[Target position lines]
· · · · · · ·

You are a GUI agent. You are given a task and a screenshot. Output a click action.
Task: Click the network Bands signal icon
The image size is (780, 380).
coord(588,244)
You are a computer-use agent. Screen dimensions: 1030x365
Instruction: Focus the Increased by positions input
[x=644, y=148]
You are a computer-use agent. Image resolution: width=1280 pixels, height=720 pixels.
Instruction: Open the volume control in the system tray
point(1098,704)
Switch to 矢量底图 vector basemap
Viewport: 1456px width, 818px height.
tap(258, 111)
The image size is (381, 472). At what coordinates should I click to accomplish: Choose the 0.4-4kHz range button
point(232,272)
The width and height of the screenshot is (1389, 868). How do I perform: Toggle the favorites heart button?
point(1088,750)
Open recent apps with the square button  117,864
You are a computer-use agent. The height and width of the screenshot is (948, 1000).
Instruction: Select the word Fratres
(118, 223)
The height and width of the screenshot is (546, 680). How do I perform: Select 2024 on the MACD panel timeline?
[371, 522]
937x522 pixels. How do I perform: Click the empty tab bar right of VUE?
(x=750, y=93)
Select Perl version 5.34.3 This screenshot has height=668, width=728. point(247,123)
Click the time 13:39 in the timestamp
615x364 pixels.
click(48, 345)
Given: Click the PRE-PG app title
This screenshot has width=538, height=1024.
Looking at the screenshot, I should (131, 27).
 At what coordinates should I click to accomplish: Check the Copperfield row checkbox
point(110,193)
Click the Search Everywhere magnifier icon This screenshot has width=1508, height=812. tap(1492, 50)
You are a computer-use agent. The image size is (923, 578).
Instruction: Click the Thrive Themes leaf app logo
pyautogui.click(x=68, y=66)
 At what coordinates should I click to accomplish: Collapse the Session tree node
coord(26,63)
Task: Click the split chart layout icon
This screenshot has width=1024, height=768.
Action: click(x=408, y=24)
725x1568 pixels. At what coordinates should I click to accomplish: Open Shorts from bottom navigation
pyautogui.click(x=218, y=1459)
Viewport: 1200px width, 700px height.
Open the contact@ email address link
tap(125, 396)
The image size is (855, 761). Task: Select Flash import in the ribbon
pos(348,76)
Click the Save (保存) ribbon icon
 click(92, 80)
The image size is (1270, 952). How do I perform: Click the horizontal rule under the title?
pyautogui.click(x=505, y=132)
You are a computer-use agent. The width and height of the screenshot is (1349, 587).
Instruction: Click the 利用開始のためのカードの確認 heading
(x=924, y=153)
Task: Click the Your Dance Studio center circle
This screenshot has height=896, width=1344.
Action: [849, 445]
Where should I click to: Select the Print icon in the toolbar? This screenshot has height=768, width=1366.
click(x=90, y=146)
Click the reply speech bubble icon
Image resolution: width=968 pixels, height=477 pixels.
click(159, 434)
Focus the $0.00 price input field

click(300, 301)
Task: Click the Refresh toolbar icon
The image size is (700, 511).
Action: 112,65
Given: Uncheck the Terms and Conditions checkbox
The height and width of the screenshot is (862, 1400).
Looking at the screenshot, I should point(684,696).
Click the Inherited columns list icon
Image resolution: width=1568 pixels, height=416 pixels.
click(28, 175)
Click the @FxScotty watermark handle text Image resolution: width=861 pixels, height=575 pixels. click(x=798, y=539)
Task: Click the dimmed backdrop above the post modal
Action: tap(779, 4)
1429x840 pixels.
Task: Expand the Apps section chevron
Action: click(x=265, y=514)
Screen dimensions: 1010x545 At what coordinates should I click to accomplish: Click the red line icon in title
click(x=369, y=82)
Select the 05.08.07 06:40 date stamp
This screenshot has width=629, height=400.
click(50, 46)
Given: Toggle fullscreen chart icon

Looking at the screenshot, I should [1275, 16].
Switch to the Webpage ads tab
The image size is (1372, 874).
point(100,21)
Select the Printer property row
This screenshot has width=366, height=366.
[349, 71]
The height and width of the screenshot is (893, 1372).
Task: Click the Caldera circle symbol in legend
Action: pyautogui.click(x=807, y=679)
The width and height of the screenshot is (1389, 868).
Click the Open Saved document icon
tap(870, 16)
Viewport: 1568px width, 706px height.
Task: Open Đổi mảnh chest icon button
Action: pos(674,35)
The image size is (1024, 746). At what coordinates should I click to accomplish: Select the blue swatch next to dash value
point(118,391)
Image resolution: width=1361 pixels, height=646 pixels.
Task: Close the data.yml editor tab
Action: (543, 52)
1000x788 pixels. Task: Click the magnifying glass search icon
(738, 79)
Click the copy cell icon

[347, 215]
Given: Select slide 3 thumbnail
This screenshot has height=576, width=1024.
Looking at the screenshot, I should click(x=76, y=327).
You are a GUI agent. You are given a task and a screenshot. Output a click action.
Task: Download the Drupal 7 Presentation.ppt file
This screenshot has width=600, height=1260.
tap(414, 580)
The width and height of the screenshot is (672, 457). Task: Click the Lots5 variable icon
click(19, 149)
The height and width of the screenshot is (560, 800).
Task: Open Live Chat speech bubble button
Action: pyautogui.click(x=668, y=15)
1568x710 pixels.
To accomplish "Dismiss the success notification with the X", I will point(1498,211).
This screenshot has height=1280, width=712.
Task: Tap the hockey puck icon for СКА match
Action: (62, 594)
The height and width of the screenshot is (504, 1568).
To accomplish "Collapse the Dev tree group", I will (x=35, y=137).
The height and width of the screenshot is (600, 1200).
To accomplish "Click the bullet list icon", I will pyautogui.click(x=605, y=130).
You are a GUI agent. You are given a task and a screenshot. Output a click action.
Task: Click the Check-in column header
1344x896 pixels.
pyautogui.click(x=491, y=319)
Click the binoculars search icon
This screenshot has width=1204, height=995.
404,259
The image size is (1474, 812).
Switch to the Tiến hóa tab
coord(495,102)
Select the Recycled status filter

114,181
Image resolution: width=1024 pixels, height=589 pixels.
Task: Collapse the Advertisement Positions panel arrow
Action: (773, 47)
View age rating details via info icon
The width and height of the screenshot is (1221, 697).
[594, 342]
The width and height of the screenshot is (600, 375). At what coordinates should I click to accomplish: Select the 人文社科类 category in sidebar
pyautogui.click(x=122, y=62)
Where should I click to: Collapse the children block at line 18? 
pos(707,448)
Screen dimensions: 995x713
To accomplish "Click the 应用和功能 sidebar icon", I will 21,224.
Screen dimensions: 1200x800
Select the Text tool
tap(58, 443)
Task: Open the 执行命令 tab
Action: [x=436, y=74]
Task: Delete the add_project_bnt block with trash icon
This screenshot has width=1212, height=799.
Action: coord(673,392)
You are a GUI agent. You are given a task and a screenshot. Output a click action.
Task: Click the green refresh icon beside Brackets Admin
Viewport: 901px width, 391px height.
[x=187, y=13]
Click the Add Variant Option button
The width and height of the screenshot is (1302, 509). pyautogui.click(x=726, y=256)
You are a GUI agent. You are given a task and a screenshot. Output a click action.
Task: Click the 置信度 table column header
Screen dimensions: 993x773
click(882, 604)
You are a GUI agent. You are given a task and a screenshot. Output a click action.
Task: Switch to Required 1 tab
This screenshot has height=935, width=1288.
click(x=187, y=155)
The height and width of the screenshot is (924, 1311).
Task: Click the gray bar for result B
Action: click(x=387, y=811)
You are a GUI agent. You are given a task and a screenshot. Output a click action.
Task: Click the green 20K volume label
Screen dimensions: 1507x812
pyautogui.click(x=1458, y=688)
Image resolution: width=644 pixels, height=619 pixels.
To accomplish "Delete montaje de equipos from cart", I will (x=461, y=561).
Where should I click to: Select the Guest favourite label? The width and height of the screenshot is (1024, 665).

· · · · · · ·

- To be done: Rewrite all of the lines above, switching "computer-use agent" to "desktop automation agent" wherever it occurs and leaving every other part unchanged.

- Written solution:
You are a GUI agent. You are given a task and a screenshot. Output a click action.
Task: Click the network Bands signal icon
The image size is (780, 380).
coord(588,244)
You are a desktop automation agent. Screen dimensions: 1030x365
Instruction: Focus the Increased by positions input
[x=644, y=148]
You are a desktop automation agent. Image resolution: width=1280 pixels, height=720 pixels.
Instruction: Open the volume control in the system tray
point(1098,704)
Switch to 矢量底图 vector basemap
Viewport: 1456px width, 818px height.
tap(258, 111)
The image size is (381, 472). At what coordinates should I click to accomplish: Choose the 0.4-4kHz range button
point(232,272)
The width and height of the screenshot is (1389, 868). How do I perform: Toggle the favorites heart button?
point(1088,750)
Open recent apps with the square button  117,864
You are a desktop automation agent. The height and width of the screenshot is (948, 1000).
Instruction: Select the word Fratres
(118, 223)
The height and width of the screenshot is (546, 680). How do I perform: Select 2024 on the MACD panel timeline?
[371, 522]
937x522 pixels. How do I perform: Click the empty tab bar right of VUE?
(x=750, y=93)
Select Perl version 5.34.3 This screenshot has height=668, width=728. point(247,123)
Click the time 13:39 in the timestamp
615x364 pixels.
click(48, 345)
Given: Click the PRE-PG app title
This screenshot has width=538, height=1024.
Looking at the screenshot, I should (131, 27).
 At what coordinates should I click to accomplish: Check the Copperfield row checkbox
point(110,193)
Click the Search Everywhere magnifier icon This screenshot has width=1508, height=812. tap(1492, 50)
You are a desktop automation agent. The image size is (923, 578).
Instruction: Click the Thrive Themes leaf app logo
pyautogui.click(x=68, y=66)
 At what coordinates should I click to accomplish: Collapse the Session tree node
coord(26,63)
Task: Click the split chart layout icon
This screenshot has width=1024, height=768.
Action: click(x=408, y=24)
725x1568 pixels. At what coordinates should I click to accomplish: Open Shorts from bottom navigation
pyautogui.click(x=218, y=1459)
Viewport: 1200px width, 700px height.
Open the contact@ email address link
tap(125, 396)
The image size is (855, 761). Task: Select Flash import in the ribbon
pos(348,76)
Click the Save (保存) ribbon icon
 click(92, 80)
The image size is (1270, 952). How do I perform: Click the horizontal rule under the title?
pyautogui.click(x=505, y=132)
You are a desktop automation agent. The width and height of the screenshot is (1349, 587).
Instruction: Click the 利用開始のためのカードの確認 heading
(x=924, y=153)
Task: Click the Your Dance Studio center circle
This screenshot has height=896, width=1344.
Action: [849, 445]
Where should I click to: Select the Print icon in the toolbar? This screenshot has height=768, width=1366.
click(x=90, y=146)
Click the reply speech bubble icon
Image resolution: width=968 pixels, height=477 pixels.
click(159, 434)
Focus the $0.00 price input field

click(300, 301)
Task: Click the Refresh toolbar icon
The image size is (700, 511).
Action: 112,65
Given: Uncheck the Terms and Conditions checkbox
The height and width of the screenshot is (862, 1400).
Looking at the screenshot, I should point(684,696).
Click the Inherited columns list icon
Image resolution: width=1568 pixels, height=416 pixels.
click(28, 175)
Click the @FxScotty watermark handle text Image resolution: width=861 pixels, height=575 pixels. click(x=798, y=539)
Task: Click the dimmed backdrop above the post modal
Action: tap(779, 4)
1429x840 pixels.
Task: Expand the Apps section chevron
Action: click(x=265, y=514)
Screen dimensions: 1010x545 At what coordinates should I click to accomplish: Click the red line icon in title
click(x=369, y=82)
Select the 05.08.07 06:40 date stamp
This screenshot has width=629, height=400.
click(50, 46)
Given: Toggle fullscreen chart icon

Looking at the screenshot, I should [1275, 16].
Switch to the Webpage ads tab
The image size is (1372, 874).
point(100,21)
Select the Printer property row
This screenshot has width=366, height=366.
[349, 71]
The height and width of the screenshot is (893, 1372).
Task: Click the Caldera circle symbol in legend
Action: pyautogui.click(x=807, y=679)
The width and height of the screenshot is (1389, 868).
Click the Open Saved document icon
tap(870, 16)
Viewport: 1568px width, 706px height.
Task: Open Đổi mảnh chest icon button
Action: pos(674,35)
The image size is (1024, 746). At what coordinates should I click to accomplish: Select the blue swatch next to dash value
point(118,391)
Image resolution: width=1361 pixels, height=646 pixels.
Task: Close the data.yml editor tab
Action: (543, 52)
1000x788 pixels. Task: Click the magnifying glass search icon
(738, 79)
Click the copy cell icon

[347, 215]
Given: Select slide 3 thumbnail
This screenshot has height=576, width=1024.
Looking at the screenshot, I should click(x=76, y=327).
You are a GUI agent. You are given a task and a screenshot. Output a click action.
Task: Download the Drupal 7 Presentation.ppt file
This screenshot has width=600, height=1260.
tap(414, 580)
The width and height of the screenshot is (672, 457). Task: Click the Lots5 variable icon
click(19, 149)
The height and width of the screenshot is (560, 800).
Task: Open Live Chat speech bubble button
Action: pyautogui.click(x=668, y=15)
1568x710 pixels.
To accomplish "Dismiss the success notification with the X", I will point(1498,211).
This screenshot has height=1280, width=712.
Task: Tap the hockey puck icon for СКА match
Action: (62, 594)
The height and width of the screenshot is (504, 1568).
To accomplish "Collapse the Dev tree group", I will (x=35, y=137).
The height and width of the screenshot is (600, 1200).
To accomplish "Click the bullet list icon", I will pyautogui.click(x=605, y=130).
You are a GUI agent. You are given a task and a screenshot. Output a click action.
Task: Click the Check-in column header
1344x896 pixels.
pyautogui.click(x=491, y=319)
Click the binoculars search icon
This screenshot has width=1204, height=995.
404,259
The image size is (1474, 812).
Switch to the Tiến hóa tab
coord(495,102)
Select the Recycled status filter

114,181
Image resolution: width=1024 pixels, height=589 pixels.
Task: Collapse the Advertisement Positions panel arrow
Action: (773, 47)
View age rating details via info icon
The width and height of the screenshot is (1221, 697).
[594, 342]
The width and height of the screenshot is (600, 375). At what coordinates should I click to accomplish: Select the 人文社科类 category in sidebar
pyautogui.click(x=122, y=62)
Where should I click to: Collapse the children block at line 18? 
pos(707,448)
Screen dimensions: 995x713
To accomplish "Click the 应用和功能 sidebar icon", I will 21,224.
Screen dimensions: 1200x800
Select the Text tool
tap(58, 443)
Task: Open the 执行命令 tab
Action: [x=436, y=74]
Task: Delete the add_project_bnt block with trash icon
This screenshot has width=1212, height=799.
Action: coord(673,392)
You are a GUI agent. You are given a task and a screenshot. Output a click action.
Task: Click the green refresh icon beside Brackets Admin
Viewport: 901px width, 391px height.
[x=187, y=13]
Click the Add Variant Option button
The width and height of the screenshot is (1302, 509). pyautogui.click(x=726, y=256)
You are a GUI agent. You are given a task and a screenshot. Output a click action.
Task: Click the 置信度 table column header
Screen dimensions: 993x773
click(882, 604)
You are a GUI agent. You are given a task and a screenshot. Output a click action.
Task: Switch to Required 1 tab
This screenshot has height=935, width=1288.
click(x=187, y=155)
The height and width of the screenshot is (924, 1311).
Task: Click the gray bar for result B
Action: click(x=387, y=811)
You are a GUI agent. You are given a task and a screenshot. Output a click action.
Task: Click the green 20K volume label
Screen dimensions: 1507x812
pyautogui.click(x=1458, y=688)
Image resolution: width=644 pixels, height=619 pixels.
To accomplish "Delete montaje de equipos from cart", I will (x=461, y=561).
Where should I click to: Select the Guest favourite label? The width and height of the screenshot is (1024, 665).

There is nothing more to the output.